O lado em que estou faz guerras, mas as guerras são primordialmente contra inimigos externos, contra nações ou grupos destrutivos que querem conquistar ou desorganizar. Essas guerras se justificam pela defesa dos valores, pessoas e território desse lado em que estou, já que internamente há liberdade, há possibilidade inclusive de criticar a tudo e a todos... fazendo com que esse povo defenda com a própria vida esse meio de ver o mundo e de viver.

O outro lado não faz apenas guerras.
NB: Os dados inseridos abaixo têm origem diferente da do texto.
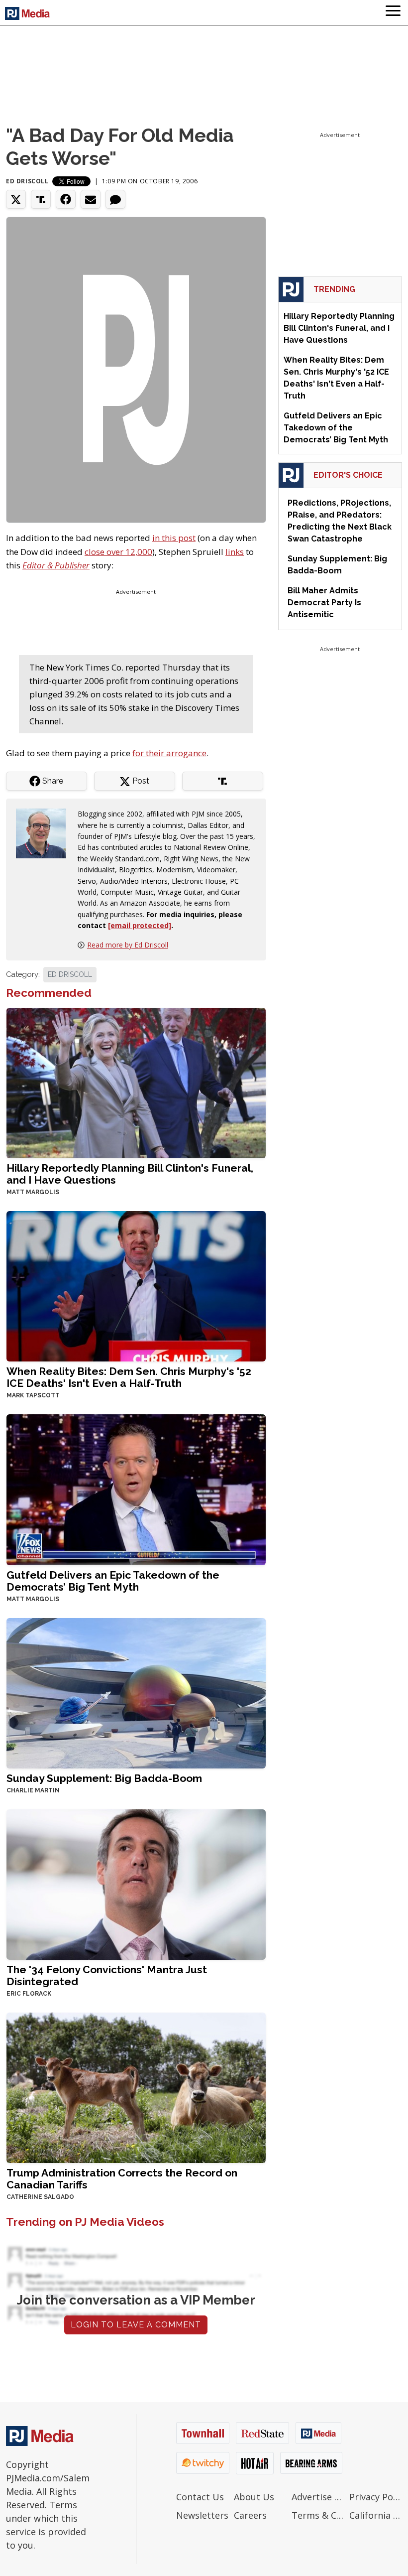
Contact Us (200, 2497)
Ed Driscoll (27, 181)
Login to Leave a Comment (136, 2324)
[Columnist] (45, 832)
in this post (174, 537)
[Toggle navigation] (393, 12)
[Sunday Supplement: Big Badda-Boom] (136, 1692)
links (234, 551)
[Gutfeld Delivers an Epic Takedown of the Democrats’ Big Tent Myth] (136, 1489)
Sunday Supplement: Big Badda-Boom (104, 1778)
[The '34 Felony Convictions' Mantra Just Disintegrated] (136, 1883)
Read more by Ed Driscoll (127, 944)
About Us (254, 2497)
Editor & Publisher (56, 565)
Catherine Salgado (40, 2196)
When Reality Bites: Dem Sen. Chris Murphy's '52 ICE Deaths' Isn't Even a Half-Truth (128, 1377)
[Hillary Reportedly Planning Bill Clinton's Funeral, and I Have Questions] (136, 1082)
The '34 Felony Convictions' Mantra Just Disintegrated (106, 1975)
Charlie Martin (33, 1790)
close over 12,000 (118, 551)
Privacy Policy (375, 2497)
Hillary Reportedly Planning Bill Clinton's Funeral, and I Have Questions (129, 1174)
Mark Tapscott (33, 1395)
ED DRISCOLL (70, 974)
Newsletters (202, 2515)
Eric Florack (28, 1993)
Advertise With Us (318, 2497)
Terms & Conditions (318, 2515)
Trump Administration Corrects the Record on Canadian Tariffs (121, 2179)
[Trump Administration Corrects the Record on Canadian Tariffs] (136, 2086)
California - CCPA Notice (375, 2515)
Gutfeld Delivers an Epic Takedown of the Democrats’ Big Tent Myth (112, 1581)
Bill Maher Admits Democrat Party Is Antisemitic (324, 602)
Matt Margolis (32, 1192)
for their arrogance (169, 753)
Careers (250, 2515)
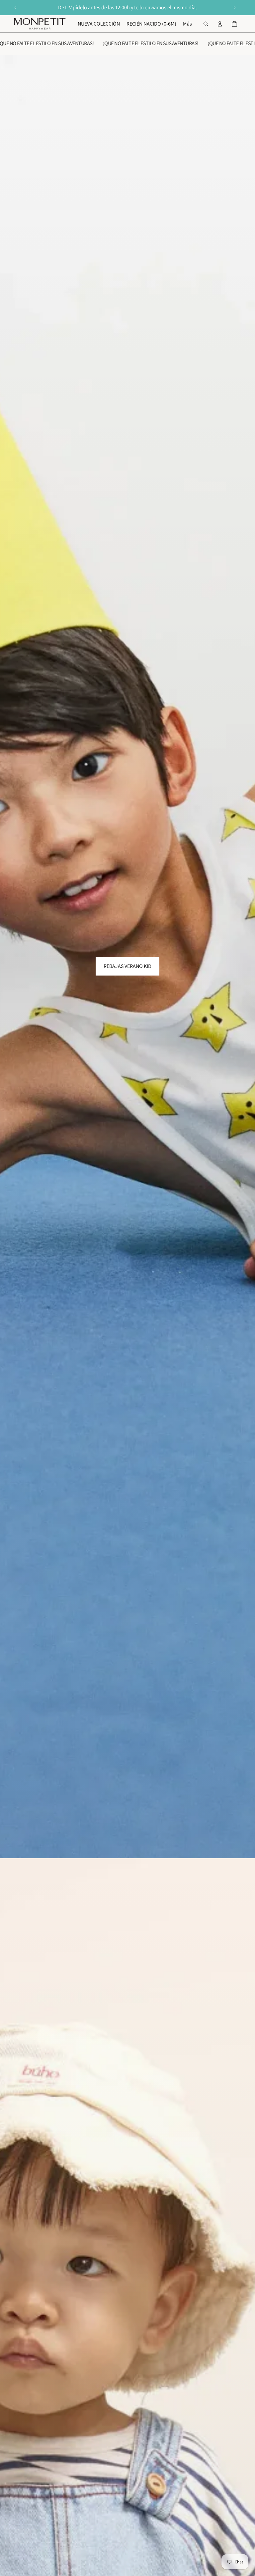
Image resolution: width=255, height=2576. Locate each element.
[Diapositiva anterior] (15, 7)
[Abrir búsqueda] (206, 24)
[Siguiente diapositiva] (234, 7)
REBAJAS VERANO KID (127, 966)
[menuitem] (187, 24)
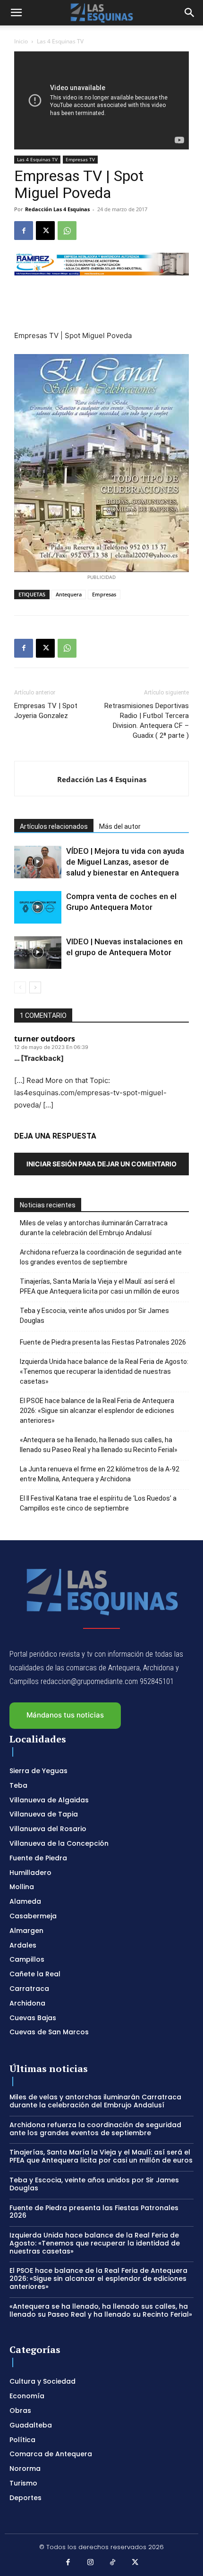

Ele oprime internamente

Esse outro lado é especialista no controle social em que não há liberdade (tanto que impõem restrições à movimentação de pessoas, exigem vistos dos estrangeiros e impedem a seu povo de viajar para fora ou mesmo internamente, livremente).

O outro lado rouba idéias, comete atos de pirataria constantemente, sendo baseado em castas sociais e políticas que usa e abusa da propaganda, enquanto mantém seu povo subjugado pela ignorância e pela fome.

Para mim, só o modelo em que vivo me serve. Só um grupo social organizado em um território que me permite ser o que desejo e explorar com liberdade todo o meu potencial merece "vencer".

Tenho absoluto desprezo pelo "outro lado", um lado que oprime internamente, promove censura, junta tiranos para predar os próprios povos, calando dissidentes.

A escolha me parece tão óbvia, tão evidente, que torna-se até estranho eu ver-me obrigado a riscar o chão e lembrar aos meus queridos leitores que vivemos novamente a Guerra Fria tendo como principais atores EUA e China, com os satélites de sempre em seu entorno.

Mais incrível ainda é eu ser tentado a ter que explicar que não se trata de um líder ou outro, personificando as relações geopolíticas, que definem esse confronto real.

São sistemas fundamentalmente distintos. 

Os EUA libertaram o mundo de tiranos, especialmente na Segunda Guerra Mundial. Se não tivessem se lançado na guerra contra as ditaduras nazista na Alemanha e totalitárias na Itália e Japão, mortes e sofrimento teriam sido ainda maiores. Se não tivessem lançado as bombas atômicas, muito mais gente teria morrido.

Já a União Soviética, hoje representada pela idéia do bloco hegemônico dos repressores liderado pela China, impuseram sofrimento e morte por todos os lugares onde passaram escondendo-se por detrás de bem elaboradas manipulações da propaganda e da psicologia, pois se na realidade são deprezíveis, no simbólico se impõem.

Sejamos benvindos a uma era em que não há mais ilusões de que a serpente é peçonhenta e precisa aproximar-se dela com imenso cuidado, pois a picada pode ser fatal.